KICKING BACK: Jerry Rubin celebrates his 70th birthday Dec. 11 at Rusty's Surf Ranch on the Santa Monica Pier. (Photo courtesy Martin Rubin)

WHAT’S THE POINT? — Every community honors their esteemed individuals. Sometimes it is in the form of giant pyramids ala Giza, sometimes it is a statue in the park surrounded by a rose garden ala Arcadia Bandini de Baker created by Masahito Sanae. Art is in some ways a measure of a community’s ability to create a sense of history and stability. It is a way in which we can honor and respect the past while enhancing the present day living experience.
Santa Monica is a bastion of great art, not so great art, questionable art, and downright hideous art. However, how a piece falls into each of those categories is really a matter of personal taste.
Our city has a rich history of creating and preserving art and sculpture, like the Paul Conrad Chain Reaction campaign that Jerry Peace Activist Rubin led last year. This year Jerry is trying to save the Muir Woods Mural at Lincoln and Ocean Park. There’s good arguments on both sides of the issue. On the one hand, the piece has some historical value and should be conserved based on its subject matter and artist, Jane Golden. On the other hand, the current students should be allowed to make their current environment reflect their dreams and personal reflections.
Art is a fluid thing. It changes with the times to reflect the mores of the time. What was considered beautiful in a Rubens painting would today likely be airbrushed into a mere stick figure. The perfect imagery of the 50’s postwar era today looks hokey and is replaced with a gritty naturalism that exudes a casualness that is the new norm in America.
Murals perhaps are the most accessible of the arts. They are put up on sides of buildings to be seen and enjoyed by all for free. They reflect the sensibilities of the artist, but also the building owner – ostensibly.
The latest new mural in town was dedicated this weekend by the artist DVATE. He created a mural on the backside of Dogtown Coffee that looks into the parking area. It is a portrait of the late Jay Adams. This special tribute mural comes from an original photograph by Glen E. Friedman of Jay Adams from 1977 at the Dog Bowl in Santa Monica.
Branded Arts (www.brandedarts.com) is the curator of the new Jay Adams mural, and the backstory on it is a testament to people taking initiative and building something for the community. Warren Brand, curator at Branded Arts represents the artist DVATE who was coming to town from Australia. The two of them were discussing projects and Jay Adams in particular as the subject of a possible mural. Brand then approached DogTown Coffee who agreed to let them put up a mural on the building’s back wall. After the city issued a “Certificate of Appropriateness” Brand and DVATE went shopping for paint and a new mural was born.

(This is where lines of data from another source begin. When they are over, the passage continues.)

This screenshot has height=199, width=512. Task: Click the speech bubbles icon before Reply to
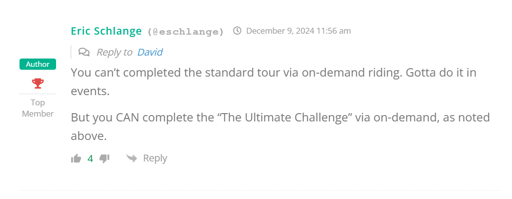pyautogui.click(x=84, y=52)
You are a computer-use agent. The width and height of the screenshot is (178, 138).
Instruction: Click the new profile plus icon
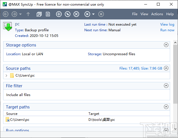coord(59,14)
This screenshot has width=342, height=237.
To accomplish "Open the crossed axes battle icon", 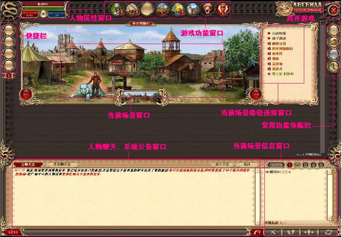I will [x=222, y=9].

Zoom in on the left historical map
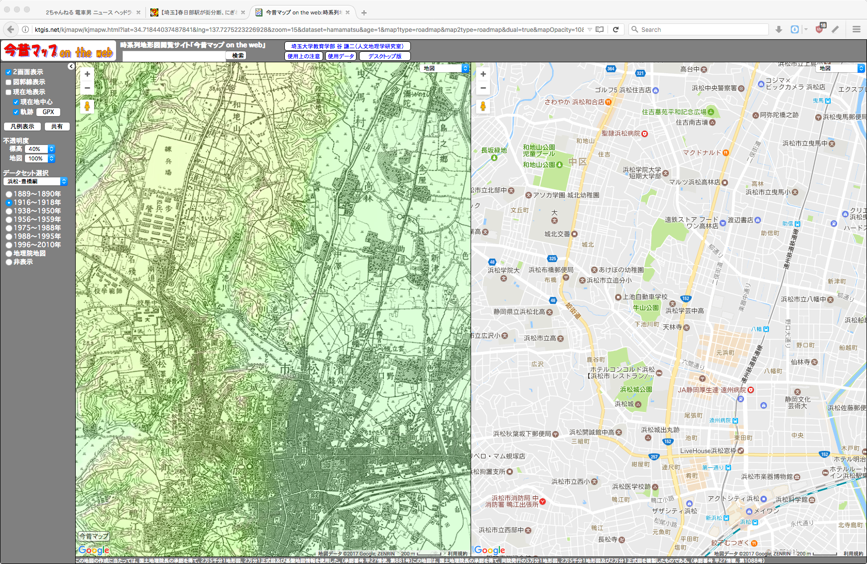87,74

As curator of this mural, Brand self-financed the project. He has done many projects like this on the Westside with the artists he represents. He arranged for a photographer / videographer to create a “making of” video and to document the project. His job is like a movie producer/publicist/traffic controller who runs interference with the many people who are asking questions and commenting about the work in progress.
Branded Arts is looking for new artists and new locations to create additional art. Based on the conversation I had Friday, when the mural was being painted, with one neighbor who liked the work so much that they reached out to Brand to see about a mural for their building, I don’t think he’ll have to wait long for new commissions.
We live in a vibrant and ever changing city thanks to the contributions of people like Warren Brand, DVATE and the men at DogTown Coffee. Their efforts are a continuing way to honor our heroes and the people we respect, and to remember those who make our city great.